I vividly recall my first encounter with work by Thai artist Araya Rasdjarmrearnsook, at the 2003 Istanbul Biennial. Her video I’m Living (2002), unobtrusively displayed on a small monitor at the Hagia Sophia, was like nothing I’d ever seen. From above, you see a girl’s corpse lying face up, with arms slightly outstretched, legs slightly apart and head turned toward the right; she wears a light pink nightgown. Kneeling, Rasdjarmrearnsook gently arranges different colorful dresses atop the corpse. She’s like a child dressing a cherished doll, but with an air of solemnity and ritual. Death and life, absolute stillness and purposeful activity converge in this enthralling, yet profoundly unsettling, communion between a live woman and a female corpse. Projected onto the floor at SculptureCenter, the video was a captivating introduction to the excellent survey of Rasdjarmrearnsook’s work from 2002 to the present.
Rasdjarmrearnsook’s background is in printmaking and sculpture, but in the late 1990s she began making videos and films, including her internationally acclaimed works featuring corpses. The Class I, The Class II and The Class III (all 2005) are videos showing the artist (who lives in Chiang Mai, in North Thailand, and is a professor at the renowned art school at Chiang Mai University) delivering lectures about death to a classroom of corpses. Her “students” are, alas, experts, while she has only speculative knowledge; she appears exasperated when no one answers her questions (“What are you thinking?” “What do dead people want?”). Her curiosity about and palpable compassion for the dead—surely the most voiceless of human subjects—make these multivalenced investigations of mortality utterly compelling.
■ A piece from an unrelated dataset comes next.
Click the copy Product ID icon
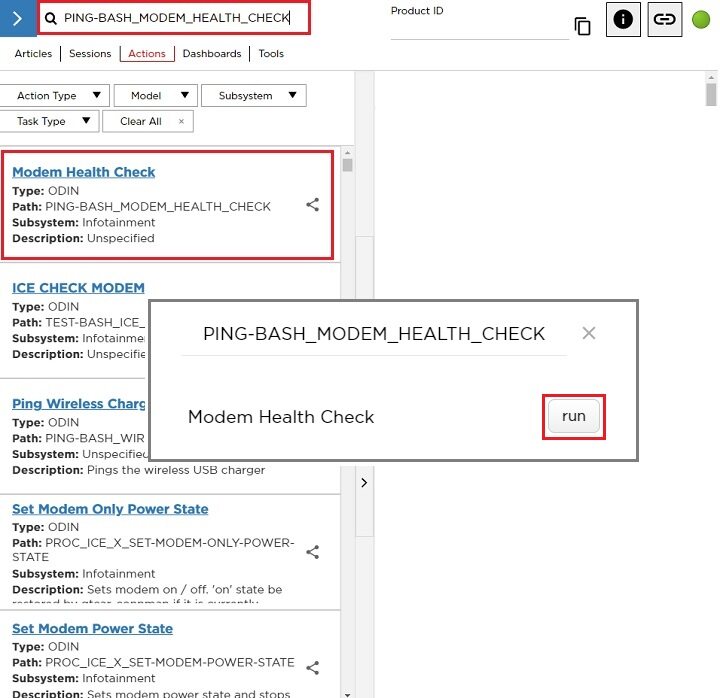The width and height of the screenshot is (720, 698). [582, 26]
Elsewhere, Rasdjarmrearnsook approaches marginal members of society with openness and empathy. The willfully blurry three-channel video installation Great Time Message: Storytellers of the Town (2006) shows women in a psychiatric hospital speaking about their memories, stories, dreams, aspirations and enduring sadness. This work unflinchingly deals with issues of gender, power and coercion, while implicitly questioning who is deemed normal or abnormal, and why. These insane women actually make a great deal of sense, and their soliloquies are poetic and touching. Three digital pigment prints from Rasdjarmrearnsook’s “Two Planets” series show Thai villagers from behind as they sit and contemplate framed copies of famous Western paintings, including Jean-Francois Millet’s The Gleaners (1857). Europe and Asia, high Western art and Thai village life, 19th-century agrarian workers and current farmers are juxtaposed.
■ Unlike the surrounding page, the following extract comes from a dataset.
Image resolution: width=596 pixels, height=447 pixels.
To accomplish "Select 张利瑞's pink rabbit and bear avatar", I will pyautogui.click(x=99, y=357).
Dogs were a big deal in this exhibition, and Rasdjarmrearnsook lives with many of the ones shown, having rescued them from the perilous streets where dogs are often captured and butchered. In the video Pray, bless us with rice and curry our great moon (2012), dogs are distinct individuals, with subtitles providing information about them as they frolic about a festive backyard party/barbecue, excitedly prance and wag, walk to the sea, and occasionally wear what are called spirit lanterns on their backs. inter-spersed are horrific scenes of dogs crammed into cages and destined for death. Shown on pedestals nearby were three glass jars housing dog fur and small photos. Each jar serves as a portrait of one of Rasdjarmrearnsook’s stray dogs, and conveys utmost love and respect.
The showstopper for me was Some unexpected events sometimes bring momentary happiness (2009), a slow-motion, silent, black-and-white video of a crippled dog bounding about a yard, its hindquarters sagging. According to the artist, the dog inexplicably rose and ran around for a day. Pain, joy, suffering, pleasure and transcendence combine in an entrancing video that seems spiritually wise.